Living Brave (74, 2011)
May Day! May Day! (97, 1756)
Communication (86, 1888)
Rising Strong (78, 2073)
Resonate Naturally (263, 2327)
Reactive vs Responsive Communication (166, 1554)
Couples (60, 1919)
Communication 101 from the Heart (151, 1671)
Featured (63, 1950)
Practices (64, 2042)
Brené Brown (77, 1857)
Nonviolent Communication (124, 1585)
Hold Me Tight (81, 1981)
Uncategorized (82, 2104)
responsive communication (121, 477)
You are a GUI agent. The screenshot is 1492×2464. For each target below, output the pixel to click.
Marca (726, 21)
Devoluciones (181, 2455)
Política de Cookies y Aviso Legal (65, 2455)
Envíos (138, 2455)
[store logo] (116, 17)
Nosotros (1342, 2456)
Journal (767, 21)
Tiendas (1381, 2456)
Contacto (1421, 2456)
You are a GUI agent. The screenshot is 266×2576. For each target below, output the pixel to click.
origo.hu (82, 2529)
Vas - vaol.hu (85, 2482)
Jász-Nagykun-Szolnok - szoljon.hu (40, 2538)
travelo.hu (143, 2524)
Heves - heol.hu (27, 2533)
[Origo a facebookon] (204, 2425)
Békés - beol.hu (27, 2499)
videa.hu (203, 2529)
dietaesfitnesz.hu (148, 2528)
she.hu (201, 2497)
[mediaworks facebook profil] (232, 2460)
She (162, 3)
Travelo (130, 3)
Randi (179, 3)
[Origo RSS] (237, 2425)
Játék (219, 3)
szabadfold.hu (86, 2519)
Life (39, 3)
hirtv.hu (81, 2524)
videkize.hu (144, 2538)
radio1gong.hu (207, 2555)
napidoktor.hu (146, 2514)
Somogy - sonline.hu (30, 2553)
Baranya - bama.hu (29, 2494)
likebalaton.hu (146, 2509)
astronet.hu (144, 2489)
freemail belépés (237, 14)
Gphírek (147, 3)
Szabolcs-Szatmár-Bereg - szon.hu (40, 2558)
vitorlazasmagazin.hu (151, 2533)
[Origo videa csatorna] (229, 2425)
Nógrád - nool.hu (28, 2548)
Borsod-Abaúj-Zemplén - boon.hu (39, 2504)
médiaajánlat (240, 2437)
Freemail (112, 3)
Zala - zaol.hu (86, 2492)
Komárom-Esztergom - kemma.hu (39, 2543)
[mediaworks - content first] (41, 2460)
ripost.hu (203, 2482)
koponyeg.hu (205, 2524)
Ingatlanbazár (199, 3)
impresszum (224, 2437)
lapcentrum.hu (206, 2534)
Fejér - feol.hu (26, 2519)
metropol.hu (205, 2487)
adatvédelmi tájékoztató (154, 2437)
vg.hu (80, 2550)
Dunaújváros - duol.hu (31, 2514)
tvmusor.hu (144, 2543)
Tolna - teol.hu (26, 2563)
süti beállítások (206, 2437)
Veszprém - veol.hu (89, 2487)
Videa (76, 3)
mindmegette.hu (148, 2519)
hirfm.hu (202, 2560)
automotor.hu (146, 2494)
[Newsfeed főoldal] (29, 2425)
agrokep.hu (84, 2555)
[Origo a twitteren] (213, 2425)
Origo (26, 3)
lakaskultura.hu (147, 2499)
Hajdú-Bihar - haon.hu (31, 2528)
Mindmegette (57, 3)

···

**WHAT TO WORK ON**
Wherever a line in the data above contains the word "pixel", copy that line.

**EXERCISE RESPONSE**
You are a GUI agent. The screenshot is 1492×2464. For each target below, output the pixel to click.
You are a GUI agent. The screenshot is 266×2576. For each target below, output the pixel to click.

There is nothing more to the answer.